What is this for?
This little guide is intended to simplify and clarify the task of maintaining or updating an
existing TEI customization (an ODD), in particular an ODD which was written before release 3.0
of TEI P5. That release introduced several new features intended to remove the system's
reliance on other schema languages. These changes are colloquially known as
purification because their motivation was to ensure that all aspects of
a TEI specification should be encoded using TEI and nothing else (see further
[Resolving the Durand
Conundrum](https://jtei.revues.org/842)); they affect only the way that the content model of an
element or the datatype of an attribute are defined, but for completeness we have included
reminders about some other customization features that you may wish to review.
It ain't broke: why fix it?
Since release 2.0 it has been possible to tie any ODD file to a particular release of the
Guidelines. If you know approximately the date of the release of TEI P5 against which your ODD
was first compiled, you can use the source attribute on the schemaSpec
element it contains to ensure that the schema generated from it continues to use the TEI
definitions contained in that particular source. This has the obvious advantage that you don't
have to do any work to maintain it, but some equally obvious disadvantages:
- You can't use any of the new features, corrections, or other improvements introduced
in TEI P5 after the date your ODD was created;
- Your TEI usage risks becoming increasingly divergent from the mainstream, so that
interchange with others will become increasingly difficult.

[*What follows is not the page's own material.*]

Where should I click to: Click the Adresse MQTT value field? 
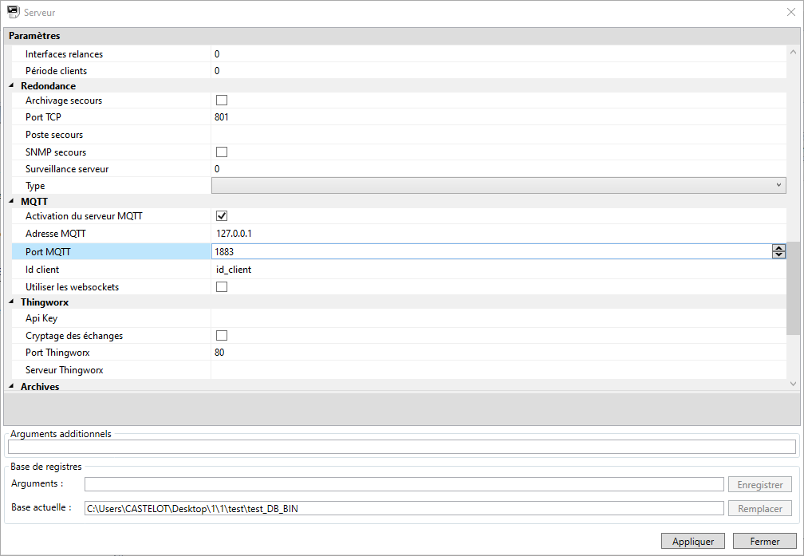click(495, 234)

Nothing in digital form is ever really finished. It's more than likely that the requirements of
your project will have changed a little since your ODD was first designed. It's almost
inevitable that as your project evolves, you'll have come across things you'd do differently if
you could start all over again. Reviewing your ODD is a very good way of thinking about doing
that.
Good things to review
Here's a little checklist of things you might want to review in the light of experience:
- Which elements are you actually using? Beginners often think that it's better to allow
almost any kind of content in their schema: an extreme case of this misapprehension leads
people to use TEI All for everything. It may well be that your project started out a bit
uncertain about the kind of data it would have to be able to handle. But now you've
encoded umpteen gazillion pages of Whatever, you surely know a bit better the kind of
things that crop up. And every element you allow for in your schema is another element
you need to explain to your encoders, document, find examples for, and check that it is
being used consistently (if it is used at all). It's also another element that the poor
benighted software developer you finally got funding for has to be prepared to handle in
that swish new interface you've been promising yourself forever.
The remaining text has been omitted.